══ Excerpted data ══

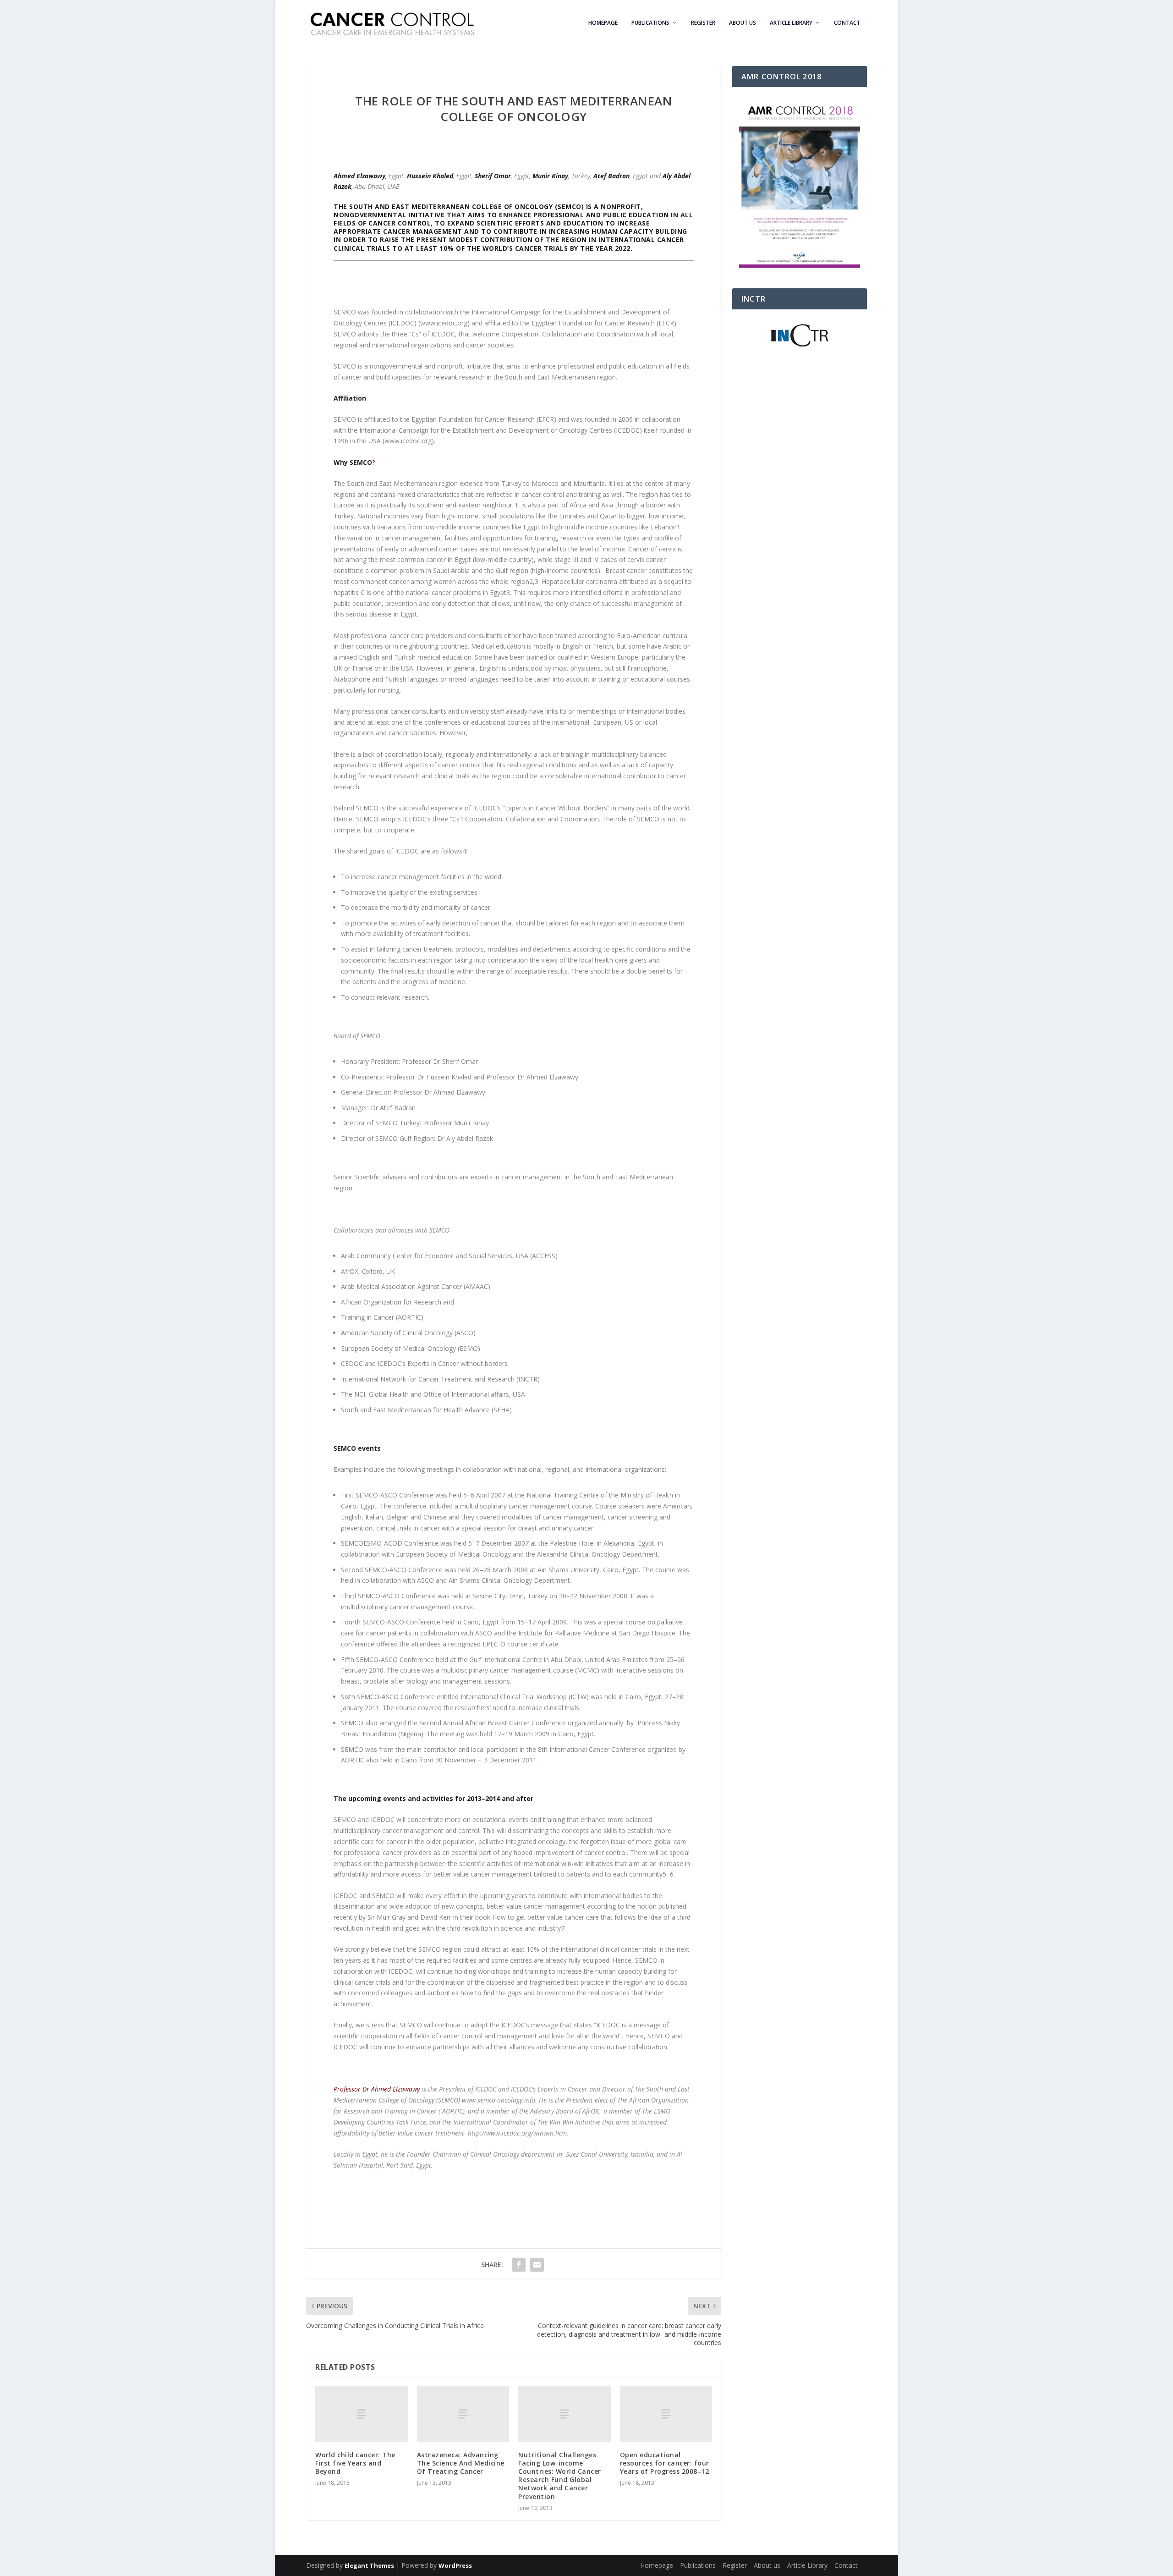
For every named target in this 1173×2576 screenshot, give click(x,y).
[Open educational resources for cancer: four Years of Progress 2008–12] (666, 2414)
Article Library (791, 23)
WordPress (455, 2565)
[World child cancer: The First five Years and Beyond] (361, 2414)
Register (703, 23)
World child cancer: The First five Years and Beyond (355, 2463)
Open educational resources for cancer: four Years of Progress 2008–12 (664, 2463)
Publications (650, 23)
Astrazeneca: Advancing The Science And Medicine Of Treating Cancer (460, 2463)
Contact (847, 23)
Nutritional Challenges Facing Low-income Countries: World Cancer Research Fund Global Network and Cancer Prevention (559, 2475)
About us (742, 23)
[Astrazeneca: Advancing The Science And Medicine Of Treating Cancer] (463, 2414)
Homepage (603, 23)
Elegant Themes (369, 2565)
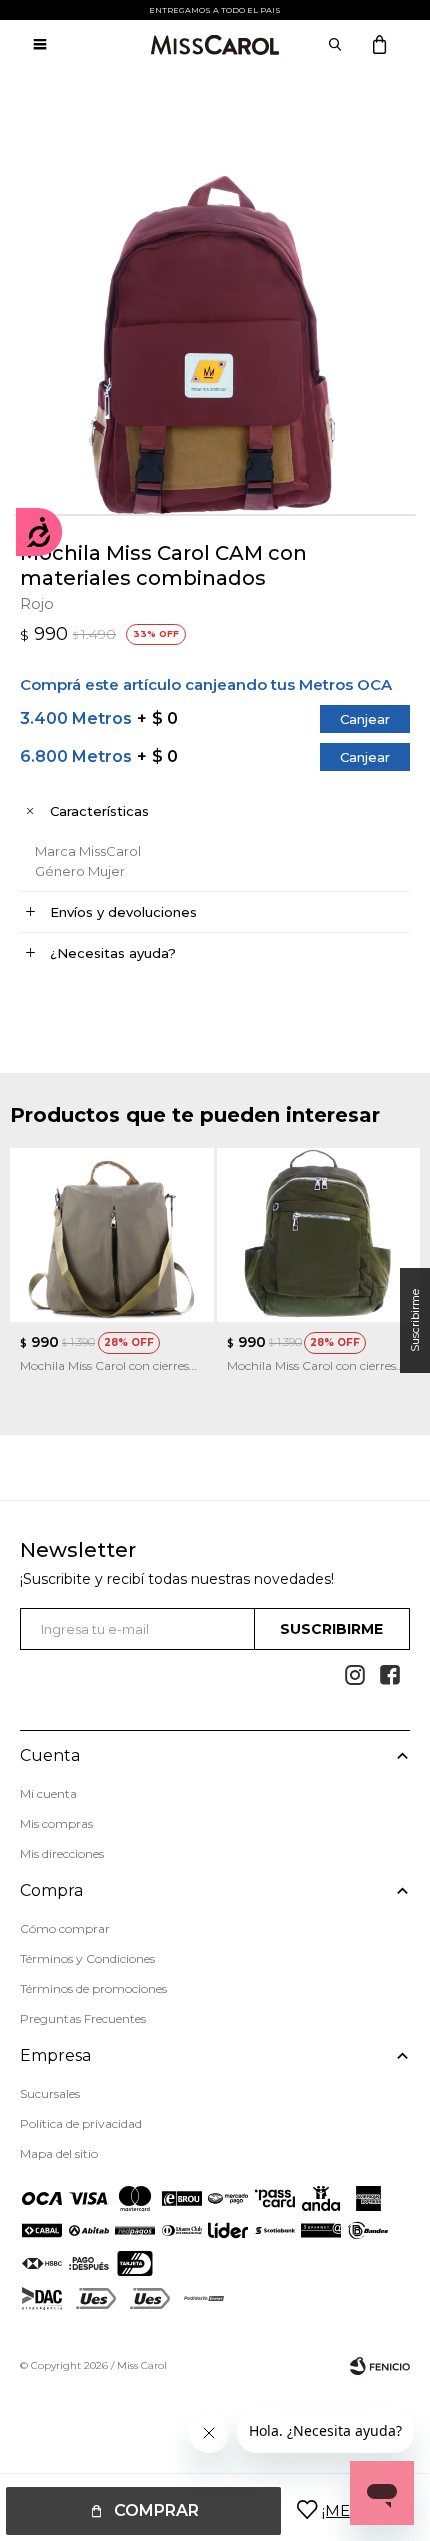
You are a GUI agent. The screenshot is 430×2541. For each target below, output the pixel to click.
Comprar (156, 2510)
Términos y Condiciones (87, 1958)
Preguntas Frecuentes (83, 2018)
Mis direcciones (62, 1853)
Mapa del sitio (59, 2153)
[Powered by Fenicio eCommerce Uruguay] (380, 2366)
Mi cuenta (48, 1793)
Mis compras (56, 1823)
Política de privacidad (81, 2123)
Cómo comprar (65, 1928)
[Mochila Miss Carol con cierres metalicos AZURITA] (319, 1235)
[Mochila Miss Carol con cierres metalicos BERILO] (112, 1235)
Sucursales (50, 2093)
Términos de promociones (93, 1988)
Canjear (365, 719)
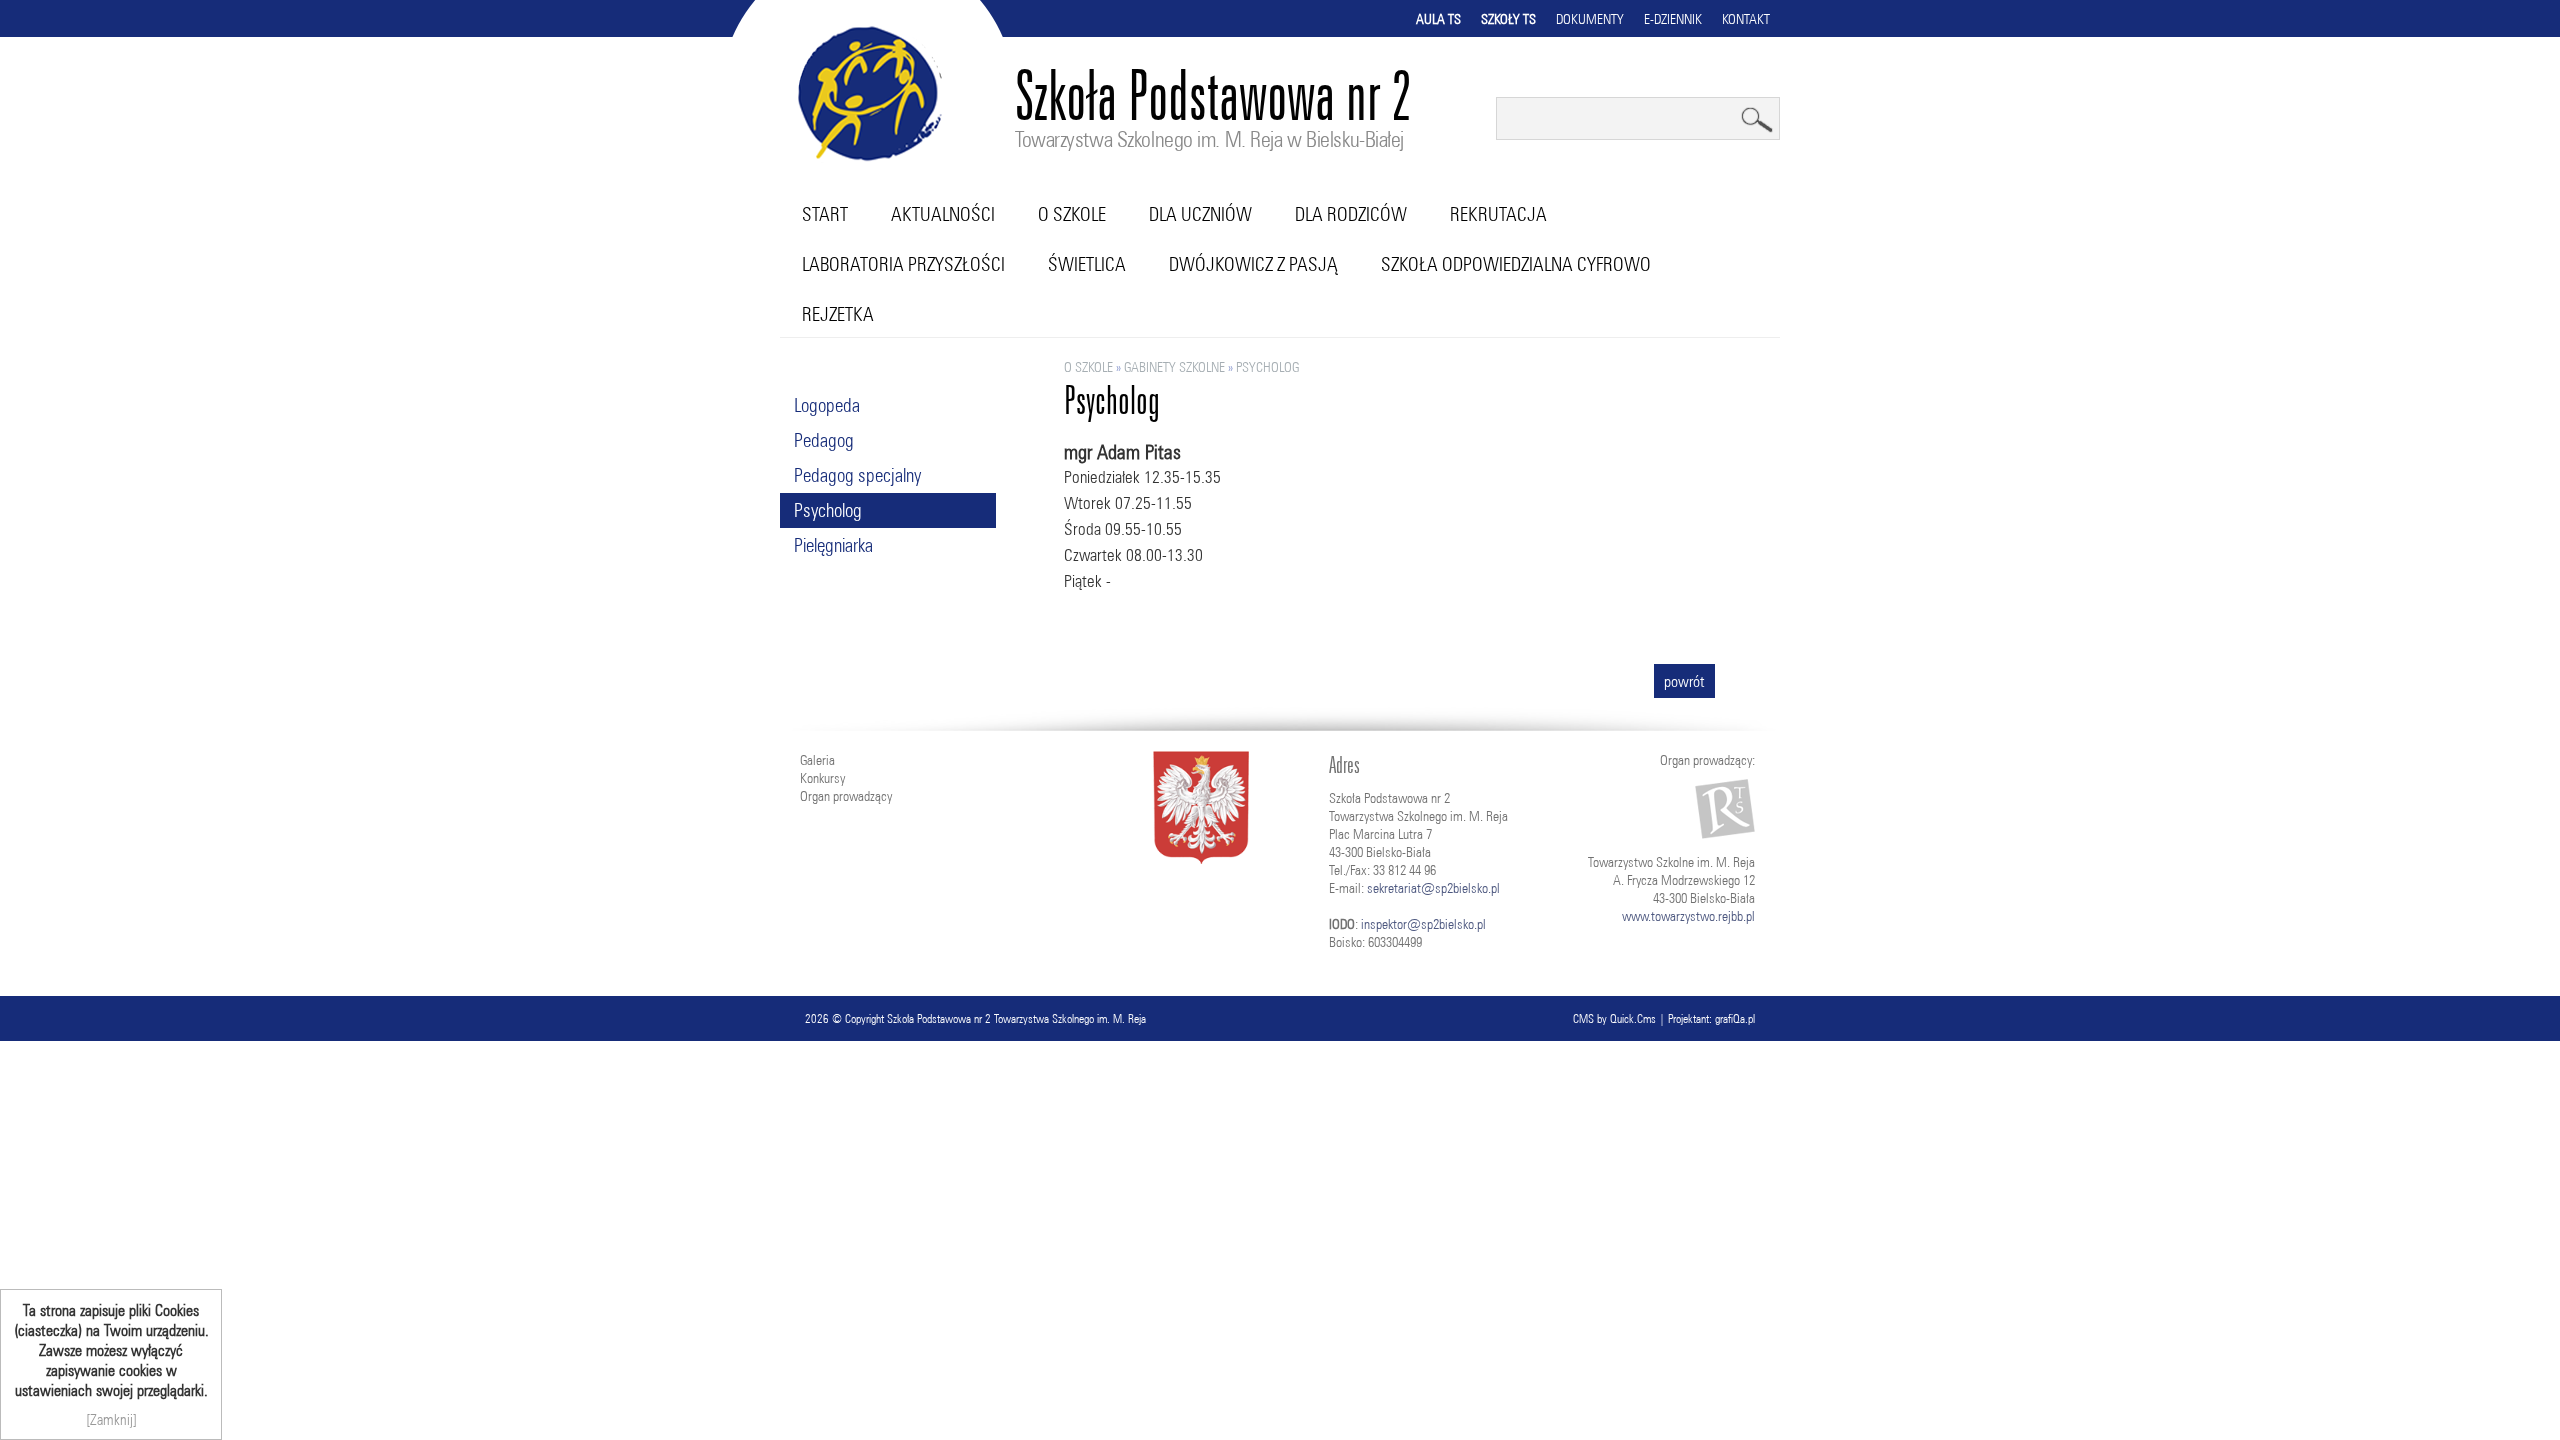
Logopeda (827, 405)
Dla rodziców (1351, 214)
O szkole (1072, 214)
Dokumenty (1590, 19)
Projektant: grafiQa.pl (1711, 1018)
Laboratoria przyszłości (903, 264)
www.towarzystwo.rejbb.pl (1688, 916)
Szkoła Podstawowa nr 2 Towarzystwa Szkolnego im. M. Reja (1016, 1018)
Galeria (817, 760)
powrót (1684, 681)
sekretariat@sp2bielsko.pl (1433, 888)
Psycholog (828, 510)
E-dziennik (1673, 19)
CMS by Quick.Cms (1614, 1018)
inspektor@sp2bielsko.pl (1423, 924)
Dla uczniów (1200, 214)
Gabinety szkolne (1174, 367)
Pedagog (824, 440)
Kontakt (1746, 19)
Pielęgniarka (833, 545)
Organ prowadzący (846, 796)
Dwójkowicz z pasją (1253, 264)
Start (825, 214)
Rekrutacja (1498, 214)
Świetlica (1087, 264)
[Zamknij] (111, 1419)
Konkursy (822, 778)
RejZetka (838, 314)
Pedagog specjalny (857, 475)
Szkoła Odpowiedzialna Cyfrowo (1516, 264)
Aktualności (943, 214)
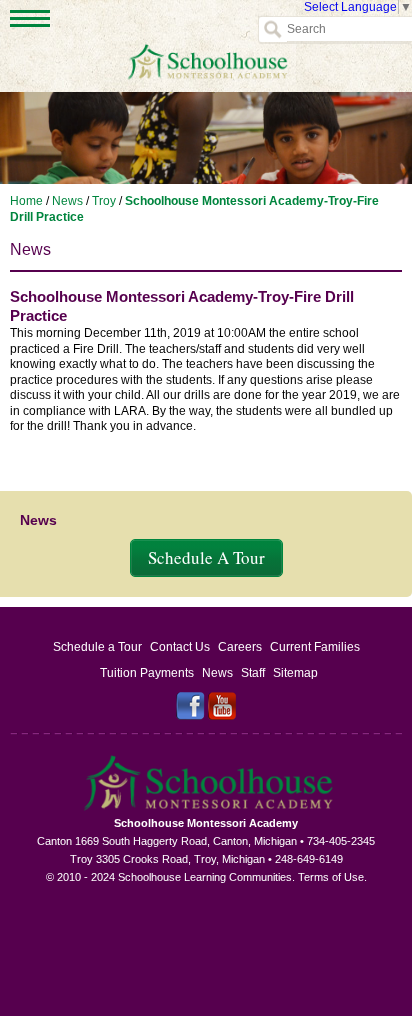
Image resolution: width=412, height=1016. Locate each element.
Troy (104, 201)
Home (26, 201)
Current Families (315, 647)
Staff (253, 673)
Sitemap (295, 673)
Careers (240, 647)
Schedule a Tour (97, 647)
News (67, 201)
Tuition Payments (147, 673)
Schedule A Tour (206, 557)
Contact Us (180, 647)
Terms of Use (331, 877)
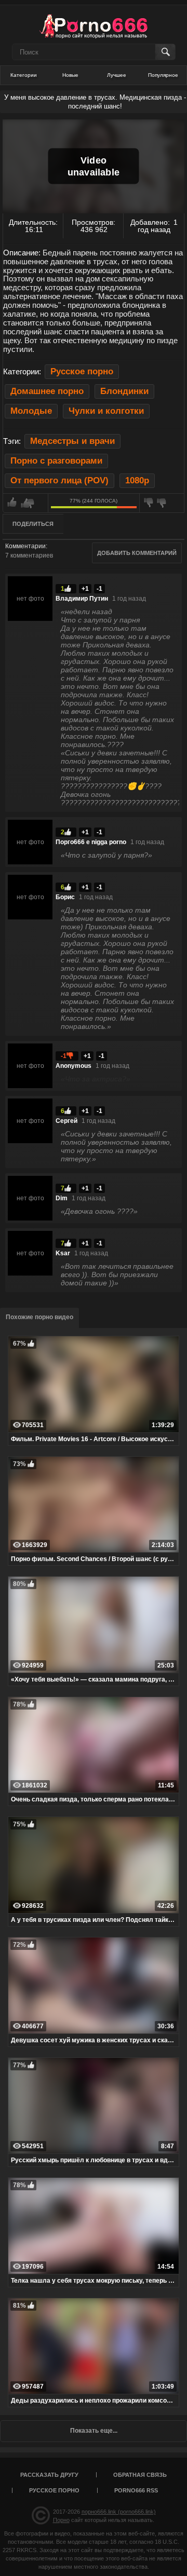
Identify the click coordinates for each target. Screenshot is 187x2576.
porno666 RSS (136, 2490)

═══

## How to complete this task
Please restate the data word for word, leaving out any picture it holds.

## Output of the task
For every named target in this 1173×2576 screenshot, give click(x,y).
[Open educational resources for cancer: four Years of Progress 2008–12] (666, 2414)
Article Library (791, 23)
WordPress (455, 2565)
[World child cancer: The First five Years and Beyond] (361, 2414)
Register (703, 23)
World child cancer: The First five Years and Beyond (355, 2463)
Open educational resources for cancer: four Years of Progress 2008–12 (664, 2463)
Publications (650, 23)
Astrazeneca: Advancing The Science And Medicine Of Treating Cancer (460, 2463)
Contact (847, 23)
Nutritional Challenges Facing Low-income Countries: World Cancer Research Fund Global Network and Cancer Prevention (559, 2475)
About us (742, 23)
[Astrazeneca: Advancing The Science And Medicine Of Treating Cancer] (463, 2414)
Homepage (603, 23)
Elegant Themes (369, 2565)
You are a GUI agent. The screenshot is 430×2541. For each target below, output the pixel to click.
Comprar (156, 2510)
Términos y Condiciones (87, 1958)
Preguntas Frecuentes (83, 2018)
Mis direcciones (62, 1853)
Mapa del sitio (59, 2153)
[Powered by Fenicio eCommerce Uruguay] (380, 2366)
Mi cuenta (48, 1793)
Mis compras (56, 1823)
Política de privacidad (81, 2123)
Cómo comprar (65, 1928)
[Mochila Miss Carol con cierres metalicos AZURITA] (319, 1235)
[Mochila Miss Carol con cierres metalicos BERILO] (112, 1235)
Sucursales (50, 2093)
Términos de promociones (93, 1988)
Canjear (365, 719)
Logopeda (827, 405)
Dla rodziców (1351, 214)
O szkole (1072, 214)
Dokumenty (1590, 19)
Projektant: grafiQa.pl (1711, 1018)
Laboratoria przyszłości (903, 264)
www.towarzystwo.rejbb.pl (1688, 916)
Szkoła Podstawowa nr 2 Towarzystwa Szkolnego im. M. Reja (1016, 1018)
Galeria (817, 760)
powrót (1684, 681)
sekretariat@sp2bielsko.pl (1433, 888)
Psycholog (828, 510)
E-dziennik (1673, 19)
CMS by Quick.Cms (1614, 1018)
inspektor@sp2bielsko.pl (1423, 924)
Dla uczniów (1200, 214)
Gabinety szkolne (1174, 367)
Pedagog (824, 440)
Kontakt (1746, 19)
Pielęgniarka (833, 545)
Organ prowadzący (846, 796)
Dwójkowicz z pasją (1253, 264)
Start (825, 214)
Rekrutacja (1498, 214)
Świetlica (1087, 264)
[Zamknij] (111, 1419)
Konkursy (822, 778)
RejZetka (838, 314)
Pedagog specjalny (857, 475)
Szkoła Odpowiedzialna Cyfrowo (1516, 264)
Aktualności (943, 214)
Image resolution: width=412, height=1016. Locate each element.
Troy (104, 201)
Home (26, 201)
Current Families (315, 647)
Staff (253, 673)
Sitemap (295, 673)
Careers (240, 647)
Schedule a Tour (97, 647)
News (67, 201)
Tuition Payments (147, 673)
Schedule A Tour (206, 557)
Contact Us (180, 647)
Terms of Use (331, 877)
Identify the click coordinates for each target. Screenshot is 187x2576.
porno666 RSS (136, 2490)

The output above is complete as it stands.